Views
Temuan kapal tenggelam di perairan utara Cirebon tahun 2003 dan ekskavasinya tahun 2004/2005 merupakan sebuah sensasi arkeologi. Pengangkatan benda purbakala itu pun menggunakan standar ekskavasi ilmiah. Meski evaluasi menyeluruh temuan itu memerlukan waktu cukup lama, namun diyakini bahwa temuan yang digolongkan oleh ilmuwan dalam dan luar negeri sebagai salah satu pencapaian arkeologi terbesar pada dasawarsa ini. Temuan ini dianggap dapat mengubah persepsi orang terutama tentang peran Indonesia dalam tatanan politik dan budaya dunia.

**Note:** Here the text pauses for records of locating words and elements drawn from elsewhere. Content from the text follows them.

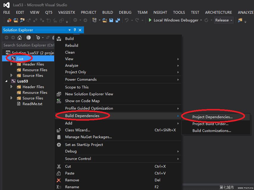The height and width of the screenshot is (190, 254).
Task: Select the ReadMe.txt file in the tree
Action: pos(32,104)
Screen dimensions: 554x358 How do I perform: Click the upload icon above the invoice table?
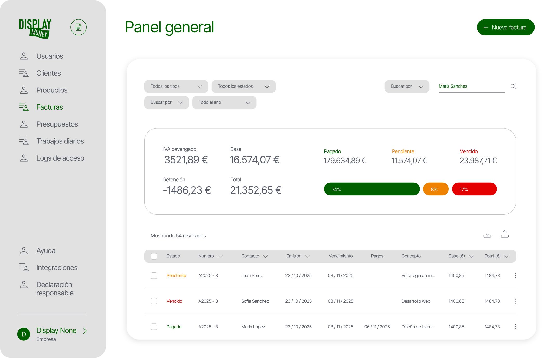(x=505, y=234)
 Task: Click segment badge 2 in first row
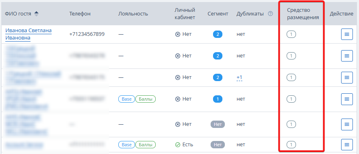[x=218, y=34]
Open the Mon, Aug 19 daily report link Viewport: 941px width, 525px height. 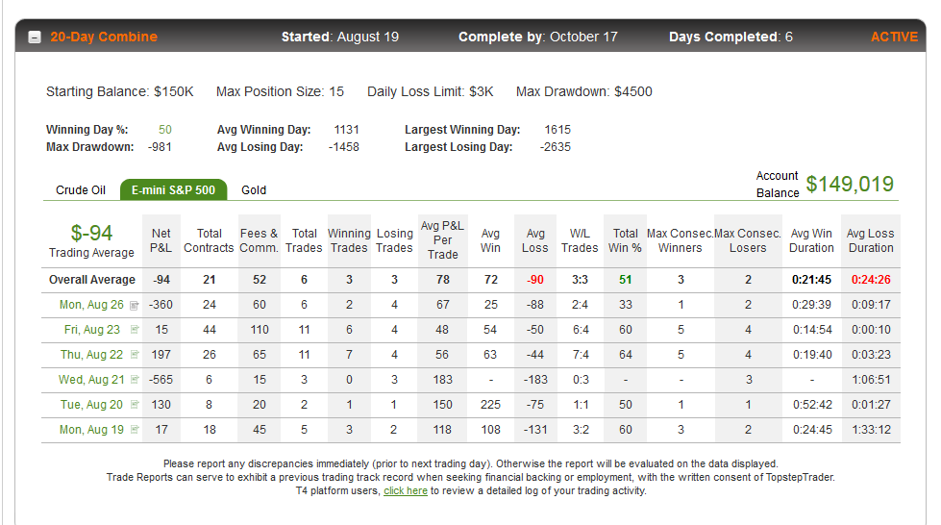click(x=91, y=430)
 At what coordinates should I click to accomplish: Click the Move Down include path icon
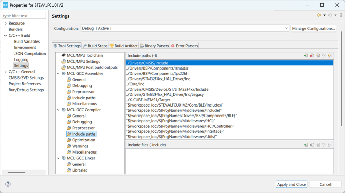[330, 55]
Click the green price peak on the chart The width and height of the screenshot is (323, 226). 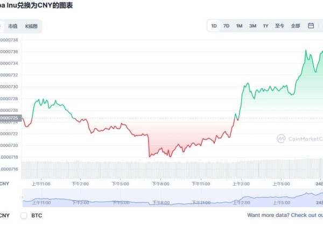click(x=306, y=51)
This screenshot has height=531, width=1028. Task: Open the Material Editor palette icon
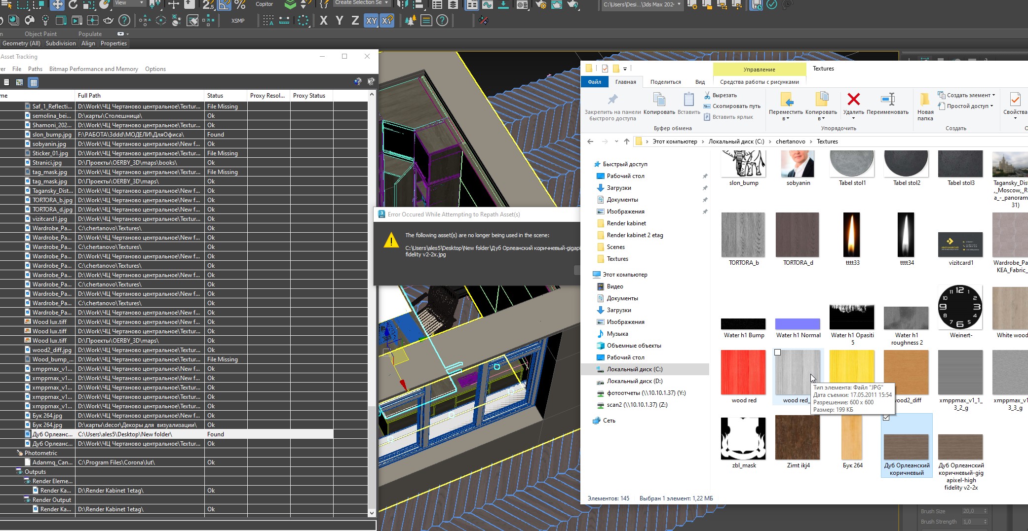point(30,21)
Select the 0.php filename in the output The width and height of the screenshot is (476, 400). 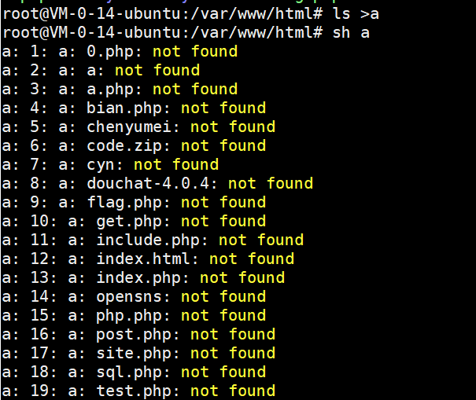[x=110, y=52]
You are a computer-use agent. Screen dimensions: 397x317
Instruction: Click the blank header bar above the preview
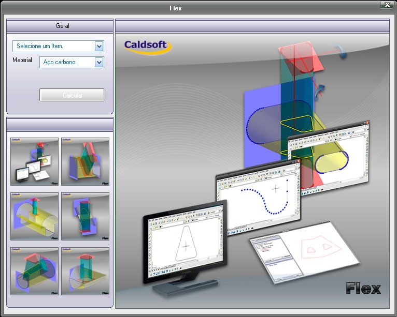252,26
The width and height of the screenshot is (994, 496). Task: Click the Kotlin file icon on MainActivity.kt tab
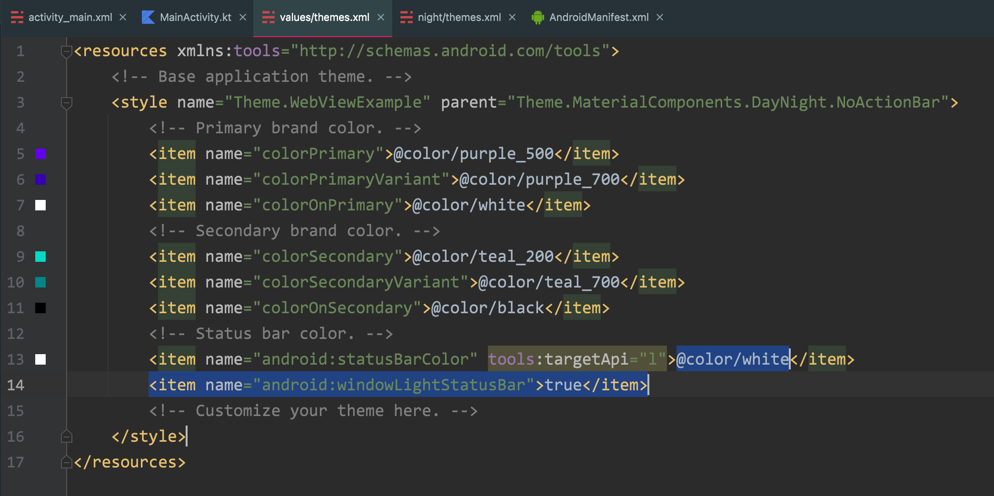click(x=148, y=18)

Hasil pengangkatan hingga pada saat ini mencapai sekitar 500.000 benda. Namun sangat disayangkan benda-benda purbakala yang terus dalam perawatan itu, sejak akhir januari 2006 tidak berlanjut, ujar Horst H Liebner, Tenaga Ahli Bidang Budaya dan Sejarah Bahari, Departemen Kelautan dan Perikanan RI kepada Pembaruan belum lama ini.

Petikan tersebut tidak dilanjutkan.